Rick Joubert, 11 February 2015 The mobile medium has moved beyond hype and early adoption and is touching the mainstream consciousness in advertising and media.
A few examples:
- Thought leaders like Brian Solis making a radical argument for a “Mobile as the only screen” paradigm in design,
- Mark Zuckerberg repeatedly proclaiming Facebook as a “mobile company” (and proving it recently when it became evident from a quarterly financial results report that Facebook’s mobile advertising revenue now accounted for 69% of revenue),
- Google executives pronouncing “mobile has won”
- Leading e-commerce processors reporting that transactions concluded on mobile already account for over 25% of all on-line purchases
- Leading researchers reporting that on-the-fly consumer research using mobile phones can make or break the fortunes of South African retailers.
- Mobile already accounts for over 15% of total media spend in some (northern hemisphere) markets e.g. in the UK market mobile ad spend is already larger than newspaper spend and is forecast to overtake total print ad spend in 2015
Marketing managers at the world’s leading brands have finally understood that mobile needs to be an important part of their overall strategy – and this has sent ad agencies scrambling to ensure that they are able to meet client expectations. It is now unusual to not see a mobile strategy in an agency pitch or even a standard media plan (although execution still remains a problem due to the scarcity of experienced mobile marketing resources).
To date it is the so-called OTT (over the top) players – not the mobile operators -who are dominating the mobile media landscape.
Companies like Opera, Twitter, Facebook, Google and countless other applications and services – all relying on the internet access infrastructure provided by the mobile Telco’s and public Wi-Fi services to enable delivery.
In most African markets we are still seeing low smartphone (less than 20% overall) and mobile Internet services uptake (yes these are growing at an incredible rate but feature phone usage remains dominant).
This gives mobile operators in Africa an opportunity no longer available in most other parts of the world: to position themselves to capture a significant share of the value that is being created by the emergence of mobile media and not cede all such value to the OTT’s.
African operators should start by “fishing where the fish are” and prioritise development of media opportunities around basic access (voice, SMS, USSD, mobile web) – leveraging their existing media assets, especially those that already have large audiences and simply require media monetization.
The monetization of assets like hundreds of millions of existing text notifications (via ad-tags to these), which fly around the network daily, is a no-brainer (and some operators have woken up to this).
Very few if any are attempting media monetization of the millions of calls being made daily – and more importantly not being made (because people can’t afford to make them but might if some were ad-funded).
Are ad-sponsored calls for the emerging African consumer a bad idea?

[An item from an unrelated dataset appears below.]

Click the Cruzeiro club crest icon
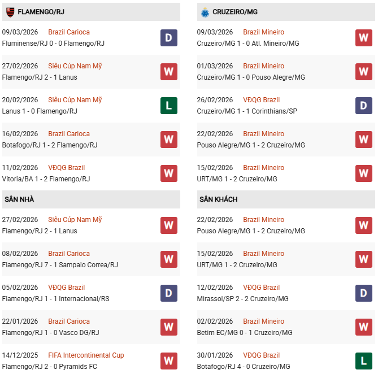This screenshot has height=374, width=378. [x=205, y=11]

Why are no African operators monetizing the ring-back real estate when a caller is waiting for a call to be answered?
Why are no African operators expanding consumer access to the web through brand sponsorship i.e. enabling free or cheap access supported by ads?
At an even more fundamental level there is the issue of basic enabling services.
The “meat and potatoes” stuff that makes mobile marketing work with above-the-line media.
Why is it still so difficult to get a universal SMS short code (a single short code for all operators in a country) provisioned in many Africa markets?
Why do so few operators offer reverse billing for SMS allowing brands to fund consumer engagement?
Why do so few African operators offer ready-to-go USSD application service access for brands (other than banks)?
Even when the above services are offered their value is often greatly diminished if they are offered by a single operator in isolation within a country: African operators should collaborate to make services available to marketers with a view to creating a valuable mobile marketing ecosystem; it serves no purpose to be competing in a market which has not yet been created!
Even though Africa mobile operator data service access and revenues are growing at a blistering pace, prices are falling and data margins are tight. Data revenue is therefore far from a panacea for African operators as recently evidenced by some of the more mature African operators’ results.
Operators should (and indeed are) looking for new revenue streams in order to keep growing and many have experienced significant commercial success outside of their core telecommunications platform by aggressively inserting themselves into the financial services and payments value chain (mobile money). The opportunity to create value in this space exists because of the relative weaknesses of the banking systems in these markets.
African operators have a similar opportunity in mobile media: the ecosystem is still weak, the large mobile media players (OTT’s) have not yet established a dominant foothold due to the relative immaturity of mobile data and internet services and smart device ownership.
The window of opportunity is closing quickly.